[TASK TO CARRY OUT] Output the entries exactly.
--- RECORD SET Enclosed Below ---
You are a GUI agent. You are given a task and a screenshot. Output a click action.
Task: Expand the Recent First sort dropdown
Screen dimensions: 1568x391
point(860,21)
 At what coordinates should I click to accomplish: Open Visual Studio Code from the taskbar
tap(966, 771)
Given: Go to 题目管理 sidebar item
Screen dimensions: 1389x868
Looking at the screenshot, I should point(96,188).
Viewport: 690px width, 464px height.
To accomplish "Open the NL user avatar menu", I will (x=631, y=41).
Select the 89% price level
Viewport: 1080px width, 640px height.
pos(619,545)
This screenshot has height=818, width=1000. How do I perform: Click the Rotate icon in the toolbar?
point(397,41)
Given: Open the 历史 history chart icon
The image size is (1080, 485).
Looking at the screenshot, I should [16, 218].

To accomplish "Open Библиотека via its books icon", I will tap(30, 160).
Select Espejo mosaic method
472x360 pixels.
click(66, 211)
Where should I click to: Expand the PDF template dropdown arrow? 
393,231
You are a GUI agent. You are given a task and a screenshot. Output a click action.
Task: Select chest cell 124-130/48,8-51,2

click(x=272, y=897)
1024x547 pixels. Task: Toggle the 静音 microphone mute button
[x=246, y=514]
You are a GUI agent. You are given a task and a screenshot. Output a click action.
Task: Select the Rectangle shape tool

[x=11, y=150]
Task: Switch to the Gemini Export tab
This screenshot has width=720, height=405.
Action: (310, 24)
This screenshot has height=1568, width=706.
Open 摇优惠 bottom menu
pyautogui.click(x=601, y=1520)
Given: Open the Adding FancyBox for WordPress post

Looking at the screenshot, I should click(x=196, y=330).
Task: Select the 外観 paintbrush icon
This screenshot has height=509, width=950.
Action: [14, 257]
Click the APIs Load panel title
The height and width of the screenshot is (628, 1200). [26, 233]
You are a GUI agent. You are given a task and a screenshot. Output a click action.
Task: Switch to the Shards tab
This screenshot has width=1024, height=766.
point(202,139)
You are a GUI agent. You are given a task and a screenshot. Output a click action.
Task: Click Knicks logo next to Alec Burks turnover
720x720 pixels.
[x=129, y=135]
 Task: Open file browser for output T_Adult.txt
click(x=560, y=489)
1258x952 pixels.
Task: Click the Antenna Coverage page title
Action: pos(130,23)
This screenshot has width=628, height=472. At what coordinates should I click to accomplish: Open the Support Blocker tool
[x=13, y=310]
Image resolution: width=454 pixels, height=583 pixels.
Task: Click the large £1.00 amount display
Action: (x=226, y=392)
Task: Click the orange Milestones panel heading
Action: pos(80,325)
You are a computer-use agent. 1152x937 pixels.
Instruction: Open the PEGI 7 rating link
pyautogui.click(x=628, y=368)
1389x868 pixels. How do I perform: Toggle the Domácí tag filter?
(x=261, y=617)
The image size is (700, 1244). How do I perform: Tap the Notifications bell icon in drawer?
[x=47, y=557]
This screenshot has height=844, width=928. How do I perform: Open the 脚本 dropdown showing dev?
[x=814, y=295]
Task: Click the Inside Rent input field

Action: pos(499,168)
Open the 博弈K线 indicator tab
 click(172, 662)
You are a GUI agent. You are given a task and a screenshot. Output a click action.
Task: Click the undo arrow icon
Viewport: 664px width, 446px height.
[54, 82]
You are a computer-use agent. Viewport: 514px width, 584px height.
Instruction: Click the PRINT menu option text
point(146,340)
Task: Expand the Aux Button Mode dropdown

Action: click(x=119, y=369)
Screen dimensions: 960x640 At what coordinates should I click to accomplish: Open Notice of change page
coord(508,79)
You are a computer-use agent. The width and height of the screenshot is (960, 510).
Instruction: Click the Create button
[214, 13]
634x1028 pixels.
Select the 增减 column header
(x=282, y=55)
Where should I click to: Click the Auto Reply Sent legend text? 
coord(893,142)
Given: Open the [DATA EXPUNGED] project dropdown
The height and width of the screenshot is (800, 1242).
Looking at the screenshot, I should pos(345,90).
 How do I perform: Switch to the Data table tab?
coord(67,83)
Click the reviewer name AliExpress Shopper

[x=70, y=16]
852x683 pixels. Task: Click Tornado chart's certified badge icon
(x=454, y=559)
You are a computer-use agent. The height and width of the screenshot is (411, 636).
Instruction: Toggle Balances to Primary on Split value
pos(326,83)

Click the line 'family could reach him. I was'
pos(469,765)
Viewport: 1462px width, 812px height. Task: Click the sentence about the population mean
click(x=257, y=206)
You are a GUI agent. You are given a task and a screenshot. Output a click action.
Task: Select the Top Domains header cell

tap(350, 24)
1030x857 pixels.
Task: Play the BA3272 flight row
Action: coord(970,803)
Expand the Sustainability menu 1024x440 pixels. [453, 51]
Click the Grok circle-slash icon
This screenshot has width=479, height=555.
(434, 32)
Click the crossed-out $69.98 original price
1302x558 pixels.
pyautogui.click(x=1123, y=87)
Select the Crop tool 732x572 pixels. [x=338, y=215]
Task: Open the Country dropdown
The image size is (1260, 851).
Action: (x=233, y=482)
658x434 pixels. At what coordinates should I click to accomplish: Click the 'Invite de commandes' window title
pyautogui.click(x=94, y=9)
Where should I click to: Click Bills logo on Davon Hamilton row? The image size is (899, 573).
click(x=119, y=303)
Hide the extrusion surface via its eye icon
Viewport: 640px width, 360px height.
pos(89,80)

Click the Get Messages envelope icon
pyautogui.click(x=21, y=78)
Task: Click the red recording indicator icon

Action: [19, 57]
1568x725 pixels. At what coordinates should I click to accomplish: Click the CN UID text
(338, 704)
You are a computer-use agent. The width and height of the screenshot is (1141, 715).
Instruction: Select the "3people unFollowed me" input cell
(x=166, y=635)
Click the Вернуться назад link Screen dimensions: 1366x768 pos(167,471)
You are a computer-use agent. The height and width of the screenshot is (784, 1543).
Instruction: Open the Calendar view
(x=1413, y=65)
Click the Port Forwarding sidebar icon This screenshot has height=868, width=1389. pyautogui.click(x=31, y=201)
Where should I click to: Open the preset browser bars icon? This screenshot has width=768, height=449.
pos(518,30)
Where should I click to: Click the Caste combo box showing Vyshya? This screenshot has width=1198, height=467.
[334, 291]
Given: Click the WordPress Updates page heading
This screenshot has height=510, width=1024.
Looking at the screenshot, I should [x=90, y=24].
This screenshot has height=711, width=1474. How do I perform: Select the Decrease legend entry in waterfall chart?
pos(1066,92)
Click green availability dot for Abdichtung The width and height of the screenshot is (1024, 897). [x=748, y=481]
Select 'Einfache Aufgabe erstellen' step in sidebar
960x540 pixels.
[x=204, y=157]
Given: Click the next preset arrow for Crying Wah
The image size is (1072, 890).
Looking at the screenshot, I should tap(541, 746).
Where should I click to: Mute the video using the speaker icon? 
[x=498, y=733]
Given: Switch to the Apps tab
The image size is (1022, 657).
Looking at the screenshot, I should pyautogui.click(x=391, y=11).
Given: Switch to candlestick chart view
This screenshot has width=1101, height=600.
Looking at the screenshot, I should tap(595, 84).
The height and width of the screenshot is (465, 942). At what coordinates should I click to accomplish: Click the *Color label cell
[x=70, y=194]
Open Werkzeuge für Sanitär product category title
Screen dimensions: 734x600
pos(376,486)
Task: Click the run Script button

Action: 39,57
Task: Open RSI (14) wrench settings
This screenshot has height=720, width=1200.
--- End of Enclosed RECORD SET ---
[SOLUTION BELOW]
You are a GUI agent. You are given a task and a screenshot. Output a click action.
Task: Expand the Recent First sort dropdown
Screen dimensions: 1568x391
point(860,21)
 At what coordinates should I click to accomplish: Open Visual Studio Code from the taskbar
tap(966, 771)
Given: Go to 题目管理 sidebar item
Screen dimensions: 1389x868
Looking at the screenshot, I should point(96,188).
Viewport: 690px width, 464px height.
To accomplish "Open the NL user avatar menu", I will (x=631, y=41).
Select the 89% price level
Viewport: 1080px width, 640px height.
pos(619,545)
This screenshot has height=818, width=1000. How do I perform: Click the Rotate icon in the toolbar?
point(397,41)
Given: Open the 历史 history chart icon
The image size is (1080, 485).
Looking at the screenshot, I should [16, 218].

To accomplish "Open Библиотека via its books icon", I will tap(30, 160).
Select Espejo mosaic method
472x360 pixels.
click(66, 211)
Where should I click to: Expand the PDF template dropdown arrow? 
393,231
You are a GUI agent. You are given a task and a screenshot. Output a click action.
Task: Select chest cell 124-130/48,8-51,2

click(x=272, y=897)
1024x547 pixels. Task: Toggle the 静音 microphone mute button
[x=246, y=514]
You are a GUI agent. You are given a task and a screenshot. Output a click action.
Task: Select the Rectangle shape tool

[x=11, y=150]
Task: Switch to the Gemini Export tab
This screenshot has width=720, height=405.
Action: (310, 24)
This screenshot has height=1568, width=706.
Open 摇优惠 bottom menu
pyautogui.click(x=601, y=1520)
Given: Open the Adding FancyBox for WordPress post

Looking at the screenshot, I should click(x=196, y=330).
Task: Select the 外観 paintbrush icon
This screenshot has height=509, width=950.
Action: [14, 257]
Click the APIs Load panel title
The height and width of the screenshot is (628, 1200). [26, 233]
You are a GUI agent. You are given a task and a screenshot. Output a click action.
Task: Switch to the Shards tab
This screenshot has width=1024, height=766.
point(202,139)
You are a GUI agent. You are given a task and a screenshot. Output a click action.
Task: Click Knicks logo next to Alec Burks turnover
720x720 pixels.
[x=129, y=135]
 Task: Open file browser for output T_Adult.txt
click(x=560, y=489)
1258x952 pixels.
Task: Click the Antenna Coverage page title
Action: pos(130,23)
This screenshot has width=628, height=472. At what coordinates should I click to accomplish: Open the Support Blocker tool
[x=13, y=310]
Image resolution: width=454 pixels, height=583 pixels.
Task: Click the large £1.00 amount display
Action: (x=226, y=392)
Task: Click the orange Milestones panel heading
Action: pos(80,325)
You are a computer-use agent. 1152x937 pixels.
Instruction: Open the PEGI 7 rating link
pyautogui.click(x=628, y=368)
1389x868 pixels. How do I perform: Toggle the Domácí tag filter?
(x=261, y=617)
The image size is (700, 1244). How do I perform: Tap the Notifications bell icon in drawer?
[x=47, y=557]
This screenshot has height=844, width=928. How do I perform: Open the 脚本 dropdown showing dev?
[x=814, y=295]
Task: Click the Inside Rent input field

Action: pos(499,168)
Open the 博弈K线 indicator tab
 click(172, 662)
You are a GUI agent. You are given a task and a screenshot. Output a click action.
Task: Click the undo arrow icon
Viewport: 664px width, 446px height.
[54, 82]
You are a computer-use agent. Viewport: 514px width, 584px height.
Instruction: Click the PRINT menu option text
point(146,340)
Task: Expand the Aux Button Mode dropdown

Action: click(x=119, y=369)
Screen dimensions: 960x640 At what coordinates should I click to accomplish: Open Notice of change page
coord(508,79)
You are a computer-use agent. The width and height of the screenshot is (960, 510).
Instruction: Click the Create button
[214, 13]
634x1028 pixels.
Select the 增减 column header
(x=282, y=55)
Where should I click to: Click the Auto Reply Sent legend text? 
coord(893,142)
Given: Open the [DATA EXPUNGED] project dropdown
The height and width of the screenshot is (800, 1242).
Looking at the screenshot, I should pos(345,90).
 How do I perform: Switch to the Data table tab?
coord(67,83)
Click the reviewer name AliExpress Shopper

[x=70, y=16]
852x683 pixels. Task: Click Tornado chart's certified badge icon
(x=454, y=559)
You are a computer-use agent. The height and width of the screenshot is (411, 636).
Instruction: Toggle Balances to Primary on Split value
pos(326,83)

Click the line 'family could reach him. I was'
pos(469,765)
Viewport: 1462px width, 812px height. Task: Click the sentence about the population mean
click(x=257, y=206)
You are a GUI agent. You are given a task and a screenshot. Output a click action.
Task: Select the Top Domains header cell

tap(350, 24)
1030x857 pixels.
Task: Play the BA3272 flight row
Action: coord(970,803)
Expand the Sustainability menu 1024x440 pixels. [453, 51]
Click the Grok circle-slash icon
This screenshot has width=479, height=555.
(434, 32)
Click the crossed-out $69.98 original price
1302x558 pixels.
pyautogui.click(x=1123, y=87)
Select the Crop tool 732x572 pixels. [x=338, y=215]
Task: Open the Country dropdown
The image size is (1260, 851).
Action: (x=233, y=482)
658x434 pixels. At what coordinates should I click to accomplish: Click the 'Invite de commandes' window title
pyautogui.click(x=94, y=9)
Where should I click to: Click Bills logo on Davon Hamilton row? The image size is (899, 573).
click(x=119, y=303)
Hide the extrusion surface via its eye icon
Viewport: 640px width, 360px height.
pos(89,80)

Click the Get Messages envelope icon
pyautogui.click(x=21, y=78)
Task: Click the red recording indicator icon

Action: [19, 57]
1568x725 pixels. At what coordinates should I click to accomplish: Click the CN UID text
(338, 704)
You are a computer-use agent. The width and height of the screenshot is (1141, 715).
Instruction: Select the "3people unFollowed me" input cell
(x=166, y=635)
Click the Вернуться назад link Screen dimensions: 1366x768 pos(167,471)
You are a computer-use agent. The height and width of the screenshot is (784, 1543).
Instruction: Open the Calendar view
(x=1413, y=65)
Click the Port Forwarding sidebar icon This screenshot has height=868, width=1389. pyautogui.click(x=31, y=201)
Where should I click to: Open the preset browser bars icon? This screenshot has width=768, height=449.
pos(518,30)
Where should I click to: Click the Caste combo box showing Vyshya? This screenshot has width=1198, height=467.
[334, 291]
Given: Click the WordPress Updates page heading
This screenshot has height=510, width=1024.
Looking at the screenshot, I should [x=90, y=24].
This screenshot has height=711, width=1474. How do I perform: Select the Decrease legend entry in waterfall chart?
pos(1066,92)
Click green availability dot for Abdichtung The width and height of the screenshot is (1024, 897). [x=748, y=481]
Select 'Einfache Aufgabe erstellen' step in sidebar
960x540 pixels.
[x=204, y=157]
Given: Click the next preset arrow for Crying Wah
The image size is (1072, 890).
Looking at the screenshot, I should tap(541, 746).
Where should I click to: Mute the video using the speaker icon? 
[x=498, y=733]
Given: Switch to the Apps tab
The image size is (1022, 657).
Looking at the screenshot, I should pyautogui.click(x=391, y=11).
Given: Switch to candlestick chart view
This screenshot has width=1101, height=600.
Looking at the screenshot, I should tap(595, 84).
The height and width of the screenshot is (465, 942). At what coordinates should I click to accomplish: Click the *Color label cell
[x=70, y=194]
Open Werkzeuge für Sanitär product category title
Screen dimensions: 734x600
pos(376,486)
Task: Click the run Script button

Action: 39,57
Task: Open RSI (14) wrench settings
This screenshot has height=720, width=1200.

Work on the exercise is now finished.